Activity: Where in the material does the word "marker" appear? Copy each line that has it.

=======

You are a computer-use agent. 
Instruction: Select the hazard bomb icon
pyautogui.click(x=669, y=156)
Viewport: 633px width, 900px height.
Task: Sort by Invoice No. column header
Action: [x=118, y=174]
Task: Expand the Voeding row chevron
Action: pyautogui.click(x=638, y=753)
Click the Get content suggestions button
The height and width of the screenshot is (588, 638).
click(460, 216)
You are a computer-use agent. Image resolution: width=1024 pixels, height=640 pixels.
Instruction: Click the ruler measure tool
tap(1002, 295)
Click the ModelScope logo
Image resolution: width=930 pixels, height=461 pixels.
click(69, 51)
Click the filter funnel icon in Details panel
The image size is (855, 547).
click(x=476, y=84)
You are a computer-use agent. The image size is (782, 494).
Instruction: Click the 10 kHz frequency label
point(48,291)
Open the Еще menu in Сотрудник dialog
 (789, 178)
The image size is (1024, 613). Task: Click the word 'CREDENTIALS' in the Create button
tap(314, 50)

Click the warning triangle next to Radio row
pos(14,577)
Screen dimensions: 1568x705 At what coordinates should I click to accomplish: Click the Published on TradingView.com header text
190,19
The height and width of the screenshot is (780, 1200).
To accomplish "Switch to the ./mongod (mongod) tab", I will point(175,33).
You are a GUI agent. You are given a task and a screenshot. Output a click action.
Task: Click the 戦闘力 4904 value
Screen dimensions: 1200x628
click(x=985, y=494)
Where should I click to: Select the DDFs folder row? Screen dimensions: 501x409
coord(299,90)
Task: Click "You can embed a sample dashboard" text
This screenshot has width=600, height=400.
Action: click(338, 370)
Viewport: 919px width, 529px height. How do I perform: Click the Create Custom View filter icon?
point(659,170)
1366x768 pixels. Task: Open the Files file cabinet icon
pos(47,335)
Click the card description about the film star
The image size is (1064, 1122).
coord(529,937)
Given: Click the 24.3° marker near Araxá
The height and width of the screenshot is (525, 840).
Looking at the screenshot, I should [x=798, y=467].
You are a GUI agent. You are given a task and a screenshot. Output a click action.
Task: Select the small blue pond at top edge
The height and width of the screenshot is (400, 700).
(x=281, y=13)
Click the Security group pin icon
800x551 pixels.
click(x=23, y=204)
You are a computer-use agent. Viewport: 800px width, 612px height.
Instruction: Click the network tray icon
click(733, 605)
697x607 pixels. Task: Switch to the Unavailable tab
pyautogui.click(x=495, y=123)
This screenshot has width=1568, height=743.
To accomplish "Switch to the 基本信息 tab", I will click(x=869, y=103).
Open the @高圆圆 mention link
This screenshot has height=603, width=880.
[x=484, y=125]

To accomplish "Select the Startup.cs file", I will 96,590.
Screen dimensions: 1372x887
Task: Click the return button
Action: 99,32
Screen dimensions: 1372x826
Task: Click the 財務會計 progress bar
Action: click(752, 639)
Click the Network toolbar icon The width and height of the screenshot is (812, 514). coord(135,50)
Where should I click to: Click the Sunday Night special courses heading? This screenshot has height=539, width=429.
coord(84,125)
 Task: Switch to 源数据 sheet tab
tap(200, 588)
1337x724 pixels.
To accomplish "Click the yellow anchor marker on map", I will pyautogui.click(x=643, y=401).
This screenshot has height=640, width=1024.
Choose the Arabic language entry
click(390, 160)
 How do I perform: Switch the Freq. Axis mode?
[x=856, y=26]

=======

Reply to the task:
Given: Click the 24.3° marker near Araxá
To accomplish "Click the yellow anchor marker on map", I will pyautogui.click(x=643, y=401).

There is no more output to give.